(Screenshot grounding data)
————

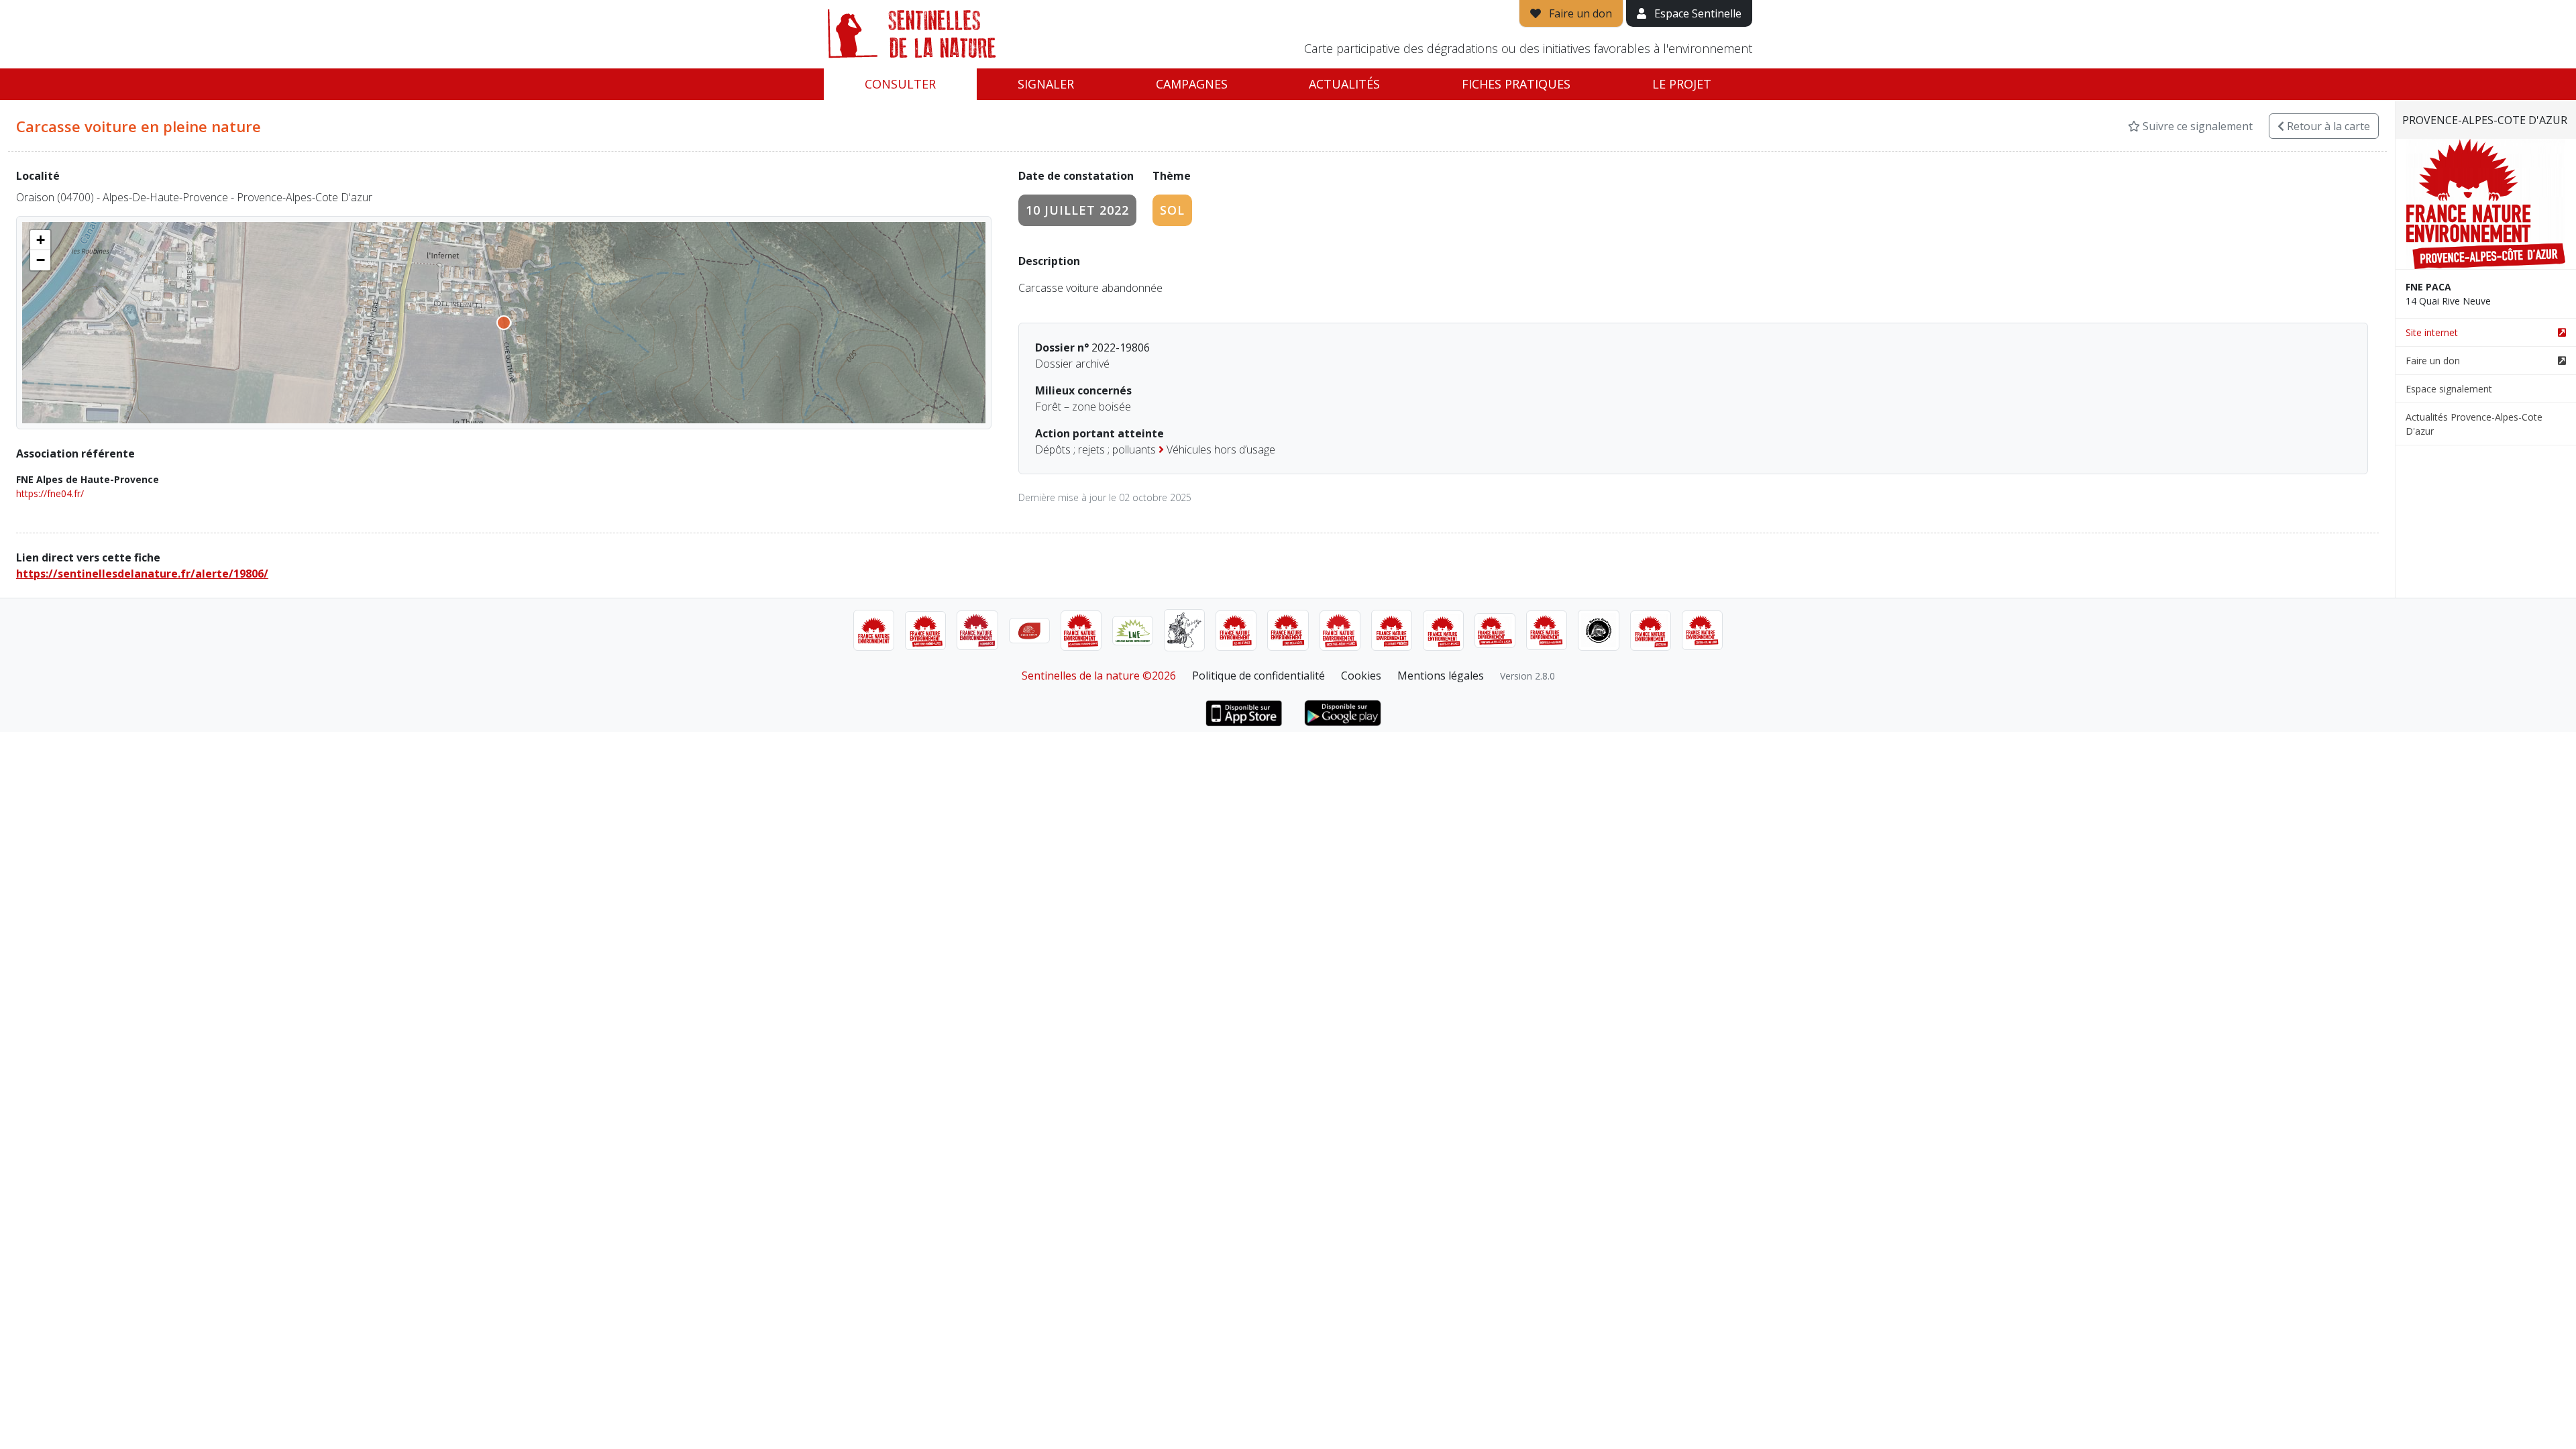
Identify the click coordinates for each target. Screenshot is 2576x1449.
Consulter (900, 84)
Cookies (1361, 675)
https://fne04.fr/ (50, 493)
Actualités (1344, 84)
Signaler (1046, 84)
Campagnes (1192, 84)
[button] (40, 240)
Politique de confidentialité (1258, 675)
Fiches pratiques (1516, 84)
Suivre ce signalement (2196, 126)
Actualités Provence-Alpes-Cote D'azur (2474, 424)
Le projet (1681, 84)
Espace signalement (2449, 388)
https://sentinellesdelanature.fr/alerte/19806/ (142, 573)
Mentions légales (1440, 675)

————

Search the entries above for "signalement". Show every line that has it.

:: Answer below ::
Suivre ce signalement (2196, 126)
Espace signalement (2449, 388)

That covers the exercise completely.